GIVEN TASK: Copy out the material from its first line through the line containing "Looking at the screenshot, I should (x=64, y=513).", swapping "Given" for "Goal" and leaving the rest unchanged.

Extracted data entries
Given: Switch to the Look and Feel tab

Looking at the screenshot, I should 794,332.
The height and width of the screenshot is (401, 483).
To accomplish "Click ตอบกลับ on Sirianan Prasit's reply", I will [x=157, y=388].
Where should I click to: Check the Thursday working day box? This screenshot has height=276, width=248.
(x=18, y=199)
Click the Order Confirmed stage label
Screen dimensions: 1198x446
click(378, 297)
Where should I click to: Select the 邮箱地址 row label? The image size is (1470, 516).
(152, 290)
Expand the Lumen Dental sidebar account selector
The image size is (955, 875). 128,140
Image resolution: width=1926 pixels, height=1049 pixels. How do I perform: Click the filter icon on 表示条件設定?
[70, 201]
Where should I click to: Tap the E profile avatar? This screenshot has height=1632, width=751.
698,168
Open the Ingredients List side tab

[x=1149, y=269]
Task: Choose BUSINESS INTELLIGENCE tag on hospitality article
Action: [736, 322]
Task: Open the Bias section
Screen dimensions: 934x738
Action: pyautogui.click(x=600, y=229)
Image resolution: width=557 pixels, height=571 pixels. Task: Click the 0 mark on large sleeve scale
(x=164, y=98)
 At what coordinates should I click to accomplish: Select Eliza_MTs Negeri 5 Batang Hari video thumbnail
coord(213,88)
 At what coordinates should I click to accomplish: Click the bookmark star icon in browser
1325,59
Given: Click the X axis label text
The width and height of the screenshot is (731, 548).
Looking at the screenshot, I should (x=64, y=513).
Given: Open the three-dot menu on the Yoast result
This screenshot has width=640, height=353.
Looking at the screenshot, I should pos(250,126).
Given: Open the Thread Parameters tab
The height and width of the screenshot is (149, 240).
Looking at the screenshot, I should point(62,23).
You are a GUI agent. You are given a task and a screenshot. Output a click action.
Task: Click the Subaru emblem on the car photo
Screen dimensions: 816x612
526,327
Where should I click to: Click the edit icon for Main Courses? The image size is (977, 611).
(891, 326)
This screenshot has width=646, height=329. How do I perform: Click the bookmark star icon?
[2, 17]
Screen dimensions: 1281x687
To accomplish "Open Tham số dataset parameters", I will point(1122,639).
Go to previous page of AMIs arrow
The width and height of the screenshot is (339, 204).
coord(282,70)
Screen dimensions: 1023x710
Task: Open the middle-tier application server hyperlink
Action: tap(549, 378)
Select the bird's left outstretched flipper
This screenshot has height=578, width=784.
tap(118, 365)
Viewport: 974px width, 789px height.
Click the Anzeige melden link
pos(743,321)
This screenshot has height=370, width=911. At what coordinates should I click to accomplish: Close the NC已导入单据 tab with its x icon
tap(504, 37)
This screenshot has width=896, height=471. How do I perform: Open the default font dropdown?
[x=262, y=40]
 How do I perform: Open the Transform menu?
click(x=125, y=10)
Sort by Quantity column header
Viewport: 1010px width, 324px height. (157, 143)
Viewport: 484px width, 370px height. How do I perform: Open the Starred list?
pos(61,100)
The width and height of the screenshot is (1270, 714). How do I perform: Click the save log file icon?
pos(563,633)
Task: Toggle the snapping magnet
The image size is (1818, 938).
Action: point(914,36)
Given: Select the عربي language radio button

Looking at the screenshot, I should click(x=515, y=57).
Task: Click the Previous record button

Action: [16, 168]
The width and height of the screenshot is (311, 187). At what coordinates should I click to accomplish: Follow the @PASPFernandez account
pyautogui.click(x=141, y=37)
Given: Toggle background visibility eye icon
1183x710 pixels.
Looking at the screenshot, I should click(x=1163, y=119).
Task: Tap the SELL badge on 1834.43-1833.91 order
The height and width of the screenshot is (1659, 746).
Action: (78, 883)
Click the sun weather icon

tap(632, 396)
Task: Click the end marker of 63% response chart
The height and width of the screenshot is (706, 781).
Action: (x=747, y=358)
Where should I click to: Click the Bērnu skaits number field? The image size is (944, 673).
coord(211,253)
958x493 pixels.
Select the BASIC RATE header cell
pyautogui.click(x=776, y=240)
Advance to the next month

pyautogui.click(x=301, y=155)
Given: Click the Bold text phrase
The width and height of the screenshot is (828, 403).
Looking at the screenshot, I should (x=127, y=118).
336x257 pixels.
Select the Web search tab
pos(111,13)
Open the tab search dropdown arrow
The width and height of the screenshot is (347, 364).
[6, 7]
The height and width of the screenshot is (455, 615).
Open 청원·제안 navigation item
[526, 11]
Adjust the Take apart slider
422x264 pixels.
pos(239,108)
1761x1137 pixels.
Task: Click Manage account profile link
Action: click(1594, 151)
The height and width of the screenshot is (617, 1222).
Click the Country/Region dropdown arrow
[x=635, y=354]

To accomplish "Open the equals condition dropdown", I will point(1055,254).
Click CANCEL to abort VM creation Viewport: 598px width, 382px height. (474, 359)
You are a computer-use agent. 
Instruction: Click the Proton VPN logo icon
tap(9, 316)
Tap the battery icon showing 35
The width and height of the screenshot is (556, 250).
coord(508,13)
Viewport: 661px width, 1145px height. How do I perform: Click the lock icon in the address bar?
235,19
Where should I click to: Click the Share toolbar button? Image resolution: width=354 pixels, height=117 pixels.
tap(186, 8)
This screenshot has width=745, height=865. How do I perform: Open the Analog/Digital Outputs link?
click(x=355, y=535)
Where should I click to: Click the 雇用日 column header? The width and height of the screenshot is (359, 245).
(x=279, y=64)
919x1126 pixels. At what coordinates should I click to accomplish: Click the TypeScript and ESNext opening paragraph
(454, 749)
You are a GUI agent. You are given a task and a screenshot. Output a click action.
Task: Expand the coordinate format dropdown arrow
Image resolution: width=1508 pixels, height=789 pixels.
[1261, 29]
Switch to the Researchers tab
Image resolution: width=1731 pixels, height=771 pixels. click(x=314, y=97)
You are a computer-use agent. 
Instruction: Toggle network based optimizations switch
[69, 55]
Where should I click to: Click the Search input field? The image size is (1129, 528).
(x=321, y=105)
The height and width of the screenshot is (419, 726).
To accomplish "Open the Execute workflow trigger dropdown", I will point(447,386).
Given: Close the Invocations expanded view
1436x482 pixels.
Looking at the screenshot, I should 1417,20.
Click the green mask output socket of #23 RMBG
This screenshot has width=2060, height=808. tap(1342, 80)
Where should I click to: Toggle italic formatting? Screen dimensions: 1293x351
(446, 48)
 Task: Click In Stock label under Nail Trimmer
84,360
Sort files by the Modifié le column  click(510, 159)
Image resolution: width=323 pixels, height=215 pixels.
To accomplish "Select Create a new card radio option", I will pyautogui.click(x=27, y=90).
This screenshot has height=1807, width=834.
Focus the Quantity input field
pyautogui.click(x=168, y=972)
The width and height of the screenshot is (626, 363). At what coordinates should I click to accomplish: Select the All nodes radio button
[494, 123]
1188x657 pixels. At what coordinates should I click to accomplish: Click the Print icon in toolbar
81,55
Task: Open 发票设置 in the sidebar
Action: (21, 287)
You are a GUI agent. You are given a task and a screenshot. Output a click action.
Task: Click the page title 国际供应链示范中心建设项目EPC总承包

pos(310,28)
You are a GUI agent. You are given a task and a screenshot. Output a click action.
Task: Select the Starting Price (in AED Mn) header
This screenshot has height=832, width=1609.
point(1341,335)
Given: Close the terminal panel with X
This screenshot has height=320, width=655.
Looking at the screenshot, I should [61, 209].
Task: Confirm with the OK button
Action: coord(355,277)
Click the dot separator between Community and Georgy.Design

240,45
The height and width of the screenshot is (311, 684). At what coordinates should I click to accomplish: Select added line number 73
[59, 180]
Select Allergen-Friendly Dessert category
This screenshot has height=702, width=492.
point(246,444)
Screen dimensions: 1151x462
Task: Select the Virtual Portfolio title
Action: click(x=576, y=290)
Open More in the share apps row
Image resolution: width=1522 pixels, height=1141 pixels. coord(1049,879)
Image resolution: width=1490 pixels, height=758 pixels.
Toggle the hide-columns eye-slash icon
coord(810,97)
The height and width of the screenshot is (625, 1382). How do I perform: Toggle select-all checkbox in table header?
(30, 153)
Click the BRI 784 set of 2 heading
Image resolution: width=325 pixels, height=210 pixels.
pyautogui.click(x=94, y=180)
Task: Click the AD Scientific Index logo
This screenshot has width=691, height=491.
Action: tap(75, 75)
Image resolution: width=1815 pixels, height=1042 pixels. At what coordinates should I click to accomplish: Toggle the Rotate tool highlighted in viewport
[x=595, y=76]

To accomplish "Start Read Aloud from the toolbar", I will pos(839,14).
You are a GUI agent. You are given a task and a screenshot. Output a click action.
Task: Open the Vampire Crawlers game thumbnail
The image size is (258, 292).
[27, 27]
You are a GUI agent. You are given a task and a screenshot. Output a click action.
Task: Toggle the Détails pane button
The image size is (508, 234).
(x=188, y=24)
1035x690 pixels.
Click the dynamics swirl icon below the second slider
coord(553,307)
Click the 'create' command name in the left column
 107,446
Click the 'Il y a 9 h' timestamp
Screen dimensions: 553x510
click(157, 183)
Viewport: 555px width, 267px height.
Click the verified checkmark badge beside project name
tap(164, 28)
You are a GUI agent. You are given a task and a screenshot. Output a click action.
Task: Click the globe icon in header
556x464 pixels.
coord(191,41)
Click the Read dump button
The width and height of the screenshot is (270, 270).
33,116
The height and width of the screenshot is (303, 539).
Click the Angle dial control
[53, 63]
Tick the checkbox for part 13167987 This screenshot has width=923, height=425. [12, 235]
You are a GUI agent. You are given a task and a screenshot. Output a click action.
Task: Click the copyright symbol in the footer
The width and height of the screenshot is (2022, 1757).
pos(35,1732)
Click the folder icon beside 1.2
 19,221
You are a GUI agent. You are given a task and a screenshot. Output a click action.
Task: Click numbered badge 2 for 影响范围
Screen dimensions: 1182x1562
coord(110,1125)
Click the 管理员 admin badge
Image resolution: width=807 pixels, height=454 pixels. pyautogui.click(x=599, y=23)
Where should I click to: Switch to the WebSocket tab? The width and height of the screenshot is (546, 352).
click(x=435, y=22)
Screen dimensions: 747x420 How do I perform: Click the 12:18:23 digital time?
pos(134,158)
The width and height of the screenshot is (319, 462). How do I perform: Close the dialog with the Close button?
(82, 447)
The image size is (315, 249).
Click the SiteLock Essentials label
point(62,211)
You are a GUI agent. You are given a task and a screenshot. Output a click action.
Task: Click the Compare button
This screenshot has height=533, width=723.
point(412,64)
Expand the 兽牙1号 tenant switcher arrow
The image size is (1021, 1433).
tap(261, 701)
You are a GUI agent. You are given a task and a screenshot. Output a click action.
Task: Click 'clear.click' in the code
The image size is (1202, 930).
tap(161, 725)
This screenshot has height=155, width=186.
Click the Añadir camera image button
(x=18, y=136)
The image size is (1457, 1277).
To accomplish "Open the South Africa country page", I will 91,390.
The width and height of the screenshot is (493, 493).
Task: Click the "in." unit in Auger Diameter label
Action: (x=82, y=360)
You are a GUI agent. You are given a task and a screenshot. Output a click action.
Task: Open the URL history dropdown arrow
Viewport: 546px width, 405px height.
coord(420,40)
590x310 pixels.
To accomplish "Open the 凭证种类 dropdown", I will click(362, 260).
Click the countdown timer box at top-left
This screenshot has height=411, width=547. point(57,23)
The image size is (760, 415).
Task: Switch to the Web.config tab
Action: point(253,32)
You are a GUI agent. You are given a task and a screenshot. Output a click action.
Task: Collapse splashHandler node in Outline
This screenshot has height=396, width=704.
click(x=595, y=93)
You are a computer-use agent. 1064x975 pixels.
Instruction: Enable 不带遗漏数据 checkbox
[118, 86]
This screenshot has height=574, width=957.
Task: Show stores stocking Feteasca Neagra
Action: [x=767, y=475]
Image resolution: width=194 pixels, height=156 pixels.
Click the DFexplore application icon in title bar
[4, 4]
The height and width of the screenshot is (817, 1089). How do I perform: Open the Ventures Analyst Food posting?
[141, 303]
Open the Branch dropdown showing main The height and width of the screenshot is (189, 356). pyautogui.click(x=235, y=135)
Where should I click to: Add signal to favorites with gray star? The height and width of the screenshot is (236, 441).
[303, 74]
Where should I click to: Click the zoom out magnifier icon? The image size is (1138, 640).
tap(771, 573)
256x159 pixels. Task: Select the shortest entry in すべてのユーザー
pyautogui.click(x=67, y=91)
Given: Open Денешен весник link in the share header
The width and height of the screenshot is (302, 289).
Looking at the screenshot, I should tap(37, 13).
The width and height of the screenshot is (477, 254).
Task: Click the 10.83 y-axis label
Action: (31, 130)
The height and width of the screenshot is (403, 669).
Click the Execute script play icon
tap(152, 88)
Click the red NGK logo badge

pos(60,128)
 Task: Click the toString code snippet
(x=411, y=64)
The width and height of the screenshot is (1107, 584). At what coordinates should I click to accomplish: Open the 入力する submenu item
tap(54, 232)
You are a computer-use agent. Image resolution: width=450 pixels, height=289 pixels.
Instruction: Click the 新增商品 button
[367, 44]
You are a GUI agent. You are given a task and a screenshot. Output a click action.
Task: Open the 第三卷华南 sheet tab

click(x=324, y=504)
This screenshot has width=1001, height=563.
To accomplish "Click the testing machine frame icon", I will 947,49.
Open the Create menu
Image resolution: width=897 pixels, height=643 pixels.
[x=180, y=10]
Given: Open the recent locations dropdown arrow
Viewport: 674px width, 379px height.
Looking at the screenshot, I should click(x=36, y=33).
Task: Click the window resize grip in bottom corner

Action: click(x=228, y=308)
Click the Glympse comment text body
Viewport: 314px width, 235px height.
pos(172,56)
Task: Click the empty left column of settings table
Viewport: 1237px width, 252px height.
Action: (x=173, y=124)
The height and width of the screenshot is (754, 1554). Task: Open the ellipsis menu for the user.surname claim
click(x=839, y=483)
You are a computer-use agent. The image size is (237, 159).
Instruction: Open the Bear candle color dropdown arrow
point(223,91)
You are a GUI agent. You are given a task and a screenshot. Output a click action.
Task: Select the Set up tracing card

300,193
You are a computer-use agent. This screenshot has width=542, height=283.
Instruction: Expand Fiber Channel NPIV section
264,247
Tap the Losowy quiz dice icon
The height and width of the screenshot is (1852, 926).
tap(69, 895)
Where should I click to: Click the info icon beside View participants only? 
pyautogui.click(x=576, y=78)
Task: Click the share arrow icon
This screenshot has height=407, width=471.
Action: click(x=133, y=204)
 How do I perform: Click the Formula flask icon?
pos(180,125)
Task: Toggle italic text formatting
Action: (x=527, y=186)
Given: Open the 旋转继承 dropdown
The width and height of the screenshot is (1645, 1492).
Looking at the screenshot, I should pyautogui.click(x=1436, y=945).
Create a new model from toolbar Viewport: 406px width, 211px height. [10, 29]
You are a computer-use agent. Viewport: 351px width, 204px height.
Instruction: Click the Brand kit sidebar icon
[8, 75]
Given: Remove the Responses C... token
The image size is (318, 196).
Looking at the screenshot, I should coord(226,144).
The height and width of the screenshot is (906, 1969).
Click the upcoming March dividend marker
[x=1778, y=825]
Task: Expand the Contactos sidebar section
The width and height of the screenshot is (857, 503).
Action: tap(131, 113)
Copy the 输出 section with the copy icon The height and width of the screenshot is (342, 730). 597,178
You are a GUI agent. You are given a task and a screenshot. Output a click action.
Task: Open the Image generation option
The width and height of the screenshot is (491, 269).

WORKED SOLUTION:
Goal: Switch to the Look and Feel tab

Looking at the screenshot, I should 794,332.
The height and width of the screenshot is (401, 483).
To accomplish "Click ตอบกลับ on Sirianan Prasit's reply", I will [x=157, y=388].
Where should I click to: Check the Thursday working day box? This screenshot has height=276, width=248.
(x=18, y=199)
Click the Order Confirmed stage label
Screen dimensions: 1198x446
click(378, 297)
Where should I click to: Select the 邮箱地址 row label? The image size is (1470, 516).
(152, 290)
Expand the Lumen Dental sidebar account selector
The image size is (955, 875). 128,140
Image resolution: width=1926 pixels, height=1049 pixels. How do I perform: Click the filter icon on 表示条件設定?
[70, 201]
Where should I click to: Tap the E profile avatar? This screenshot has height=1632, width=751.
698,168
Open the Ingredients List side tab

[x=1149, y=269]
Task: Choose BUSINESS INTELLIGENCE tag on hospitality article
Action: [736, 322]
Task: Open the Bias section
Screen dimensions: 934x738
Action: pyautogui.click(x=600, y=229)
Image resolution: width=557 pixels, height=571 pixels. Task: Click the 0 mark on large sleeve scale
(x=164, y=98)
 At what coordinates should I click to accomplish: Select Eliza_MTs Negeri 5 Batang Hari video thumbnail
coord(213,88)
 At what coordinates should I click to accomplish: Click the bookmark star icon in browser
1325,59
Goal: Click the X axis label text
The width and height of the screenshot is (731, 548).
Looking at the screenshot, I should (x=64, y=513).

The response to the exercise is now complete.